Certainly the citizens of the community deserve to have their voices heard and their legitimate concerns fairly and objectively evaluated.
A Las Vegas company owns the land at the casino sight. All state laws and county codes still apply to this land. Making this Indian land will take it out of the regulatory authority of the state and the county, thereby removing state environmental laws, the civil regulatory laws enacted to protect the rights of all citizens and then provide a tax exempt status to the land and tribal businesses.
However, a decision delivered June 2012, by U.S. Supreme Court in Salazar vs. Patchak opened the doors of justice to land owners and citizen groups on Indian lands decisions and casino determinations. Citizens are now able to challenge all aspects of the Secretary of the Interior's decisions, whether it's a challenge to the National Environmental Protection Policy, a trust decision or any casino determination under the Indian Gaming Regulatory Act.
For example, a National Environmental Policy Act review of the North Fork proposal failed to include consultation and comment from the Madera Municipal Airport Commission. The proposed North Fork casino is sited at the departure end of the airport runway in an area that allows for only 150 persons per acre, one building per every 4-6 acres and all assemblies restricted to 150 persons per acre.

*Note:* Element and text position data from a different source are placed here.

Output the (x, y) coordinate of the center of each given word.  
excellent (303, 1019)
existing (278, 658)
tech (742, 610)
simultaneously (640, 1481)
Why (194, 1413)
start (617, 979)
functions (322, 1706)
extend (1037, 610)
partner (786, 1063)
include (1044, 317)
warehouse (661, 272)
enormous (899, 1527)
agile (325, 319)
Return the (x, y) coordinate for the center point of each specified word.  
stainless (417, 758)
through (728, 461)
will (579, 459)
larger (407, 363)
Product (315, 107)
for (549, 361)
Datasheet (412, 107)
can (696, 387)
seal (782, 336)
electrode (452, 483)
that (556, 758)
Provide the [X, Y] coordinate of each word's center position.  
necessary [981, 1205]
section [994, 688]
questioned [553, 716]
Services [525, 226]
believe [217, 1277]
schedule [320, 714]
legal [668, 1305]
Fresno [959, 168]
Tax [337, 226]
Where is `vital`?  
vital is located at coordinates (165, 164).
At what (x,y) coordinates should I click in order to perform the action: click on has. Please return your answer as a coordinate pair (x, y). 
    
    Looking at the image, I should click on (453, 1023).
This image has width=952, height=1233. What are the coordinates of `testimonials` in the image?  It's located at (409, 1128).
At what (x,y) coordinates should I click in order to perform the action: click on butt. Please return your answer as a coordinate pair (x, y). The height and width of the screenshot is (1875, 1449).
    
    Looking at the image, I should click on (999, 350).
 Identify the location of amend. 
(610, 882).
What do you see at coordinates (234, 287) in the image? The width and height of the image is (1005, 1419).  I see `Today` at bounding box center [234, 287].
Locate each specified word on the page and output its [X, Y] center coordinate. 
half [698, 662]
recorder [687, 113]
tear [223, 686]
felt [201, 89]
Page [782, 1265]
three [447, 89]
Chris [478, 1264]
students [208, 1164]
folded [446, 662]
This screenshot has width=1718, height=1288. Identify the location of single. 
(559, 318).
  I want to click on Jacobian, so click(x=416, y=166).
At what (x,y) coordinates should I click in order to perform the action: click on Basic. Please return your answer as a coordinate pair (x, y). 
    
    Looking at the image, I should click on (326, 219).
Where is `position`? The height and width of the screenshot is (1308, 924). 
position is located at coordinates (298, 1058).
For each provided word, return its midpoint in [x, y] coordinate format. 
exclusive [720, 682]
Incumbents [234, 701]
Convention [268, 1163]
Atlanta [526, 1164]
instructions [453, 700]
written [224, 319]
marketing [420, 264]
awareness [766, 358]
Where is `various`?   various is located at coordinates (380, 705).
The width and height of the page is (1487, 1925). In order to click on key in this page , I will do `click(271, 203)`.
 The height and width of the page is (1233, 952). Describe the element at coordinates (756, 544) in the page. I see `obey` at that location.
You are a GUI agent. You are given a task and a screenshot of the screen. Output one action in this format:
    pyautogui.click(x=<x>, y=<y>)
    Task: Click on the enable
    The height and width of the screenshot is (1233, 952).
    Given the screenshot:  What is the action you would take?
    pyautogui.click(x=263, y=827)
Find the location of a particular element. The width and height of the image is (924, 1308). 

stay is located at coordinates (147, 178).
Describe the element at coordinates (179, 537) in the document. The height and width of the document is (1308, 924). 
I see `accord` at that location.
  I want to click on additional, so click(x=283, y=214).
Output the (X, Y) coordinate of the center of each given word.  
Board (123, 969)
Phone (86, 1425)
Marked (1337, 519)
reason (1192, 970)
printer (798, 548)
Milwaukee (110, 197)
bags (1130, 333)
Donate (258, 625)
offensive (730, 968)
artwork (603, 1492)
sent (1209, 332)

This recommended state restriction on land use is a measure to protect the safety of the public. Yet, there is no mention in the North Fork environmental review of local land use around the airport even though the Federal Aviation Agency states it is the land owners responsibility to conform to local land use.
Clearly, the current administration views the court ruling in Patchak as making their own jobs troublesome and burdensome. Most governments, state agencies, private property owners and citizen's organizations are thankful that the court is requiring the Bureau of Indian Affairs (BIA) to abide by the law and basically do the job it was supposed to in the first place.
The court upheld the federal law that has existed to protect the rights and private property rights of all citizens from the abuse of federal overreaching actions. The BIA chose to ignore the law and now complains their job is too hard.
The Congressman knows, citizens not only deserve but have a legal right to condemn and challenge overreaching federal decisions -- especially decisions to place a casino in their midst.
-- Cheryl Schmit is founder and director of Stand Up for California, an organization with a focus on gambling issues.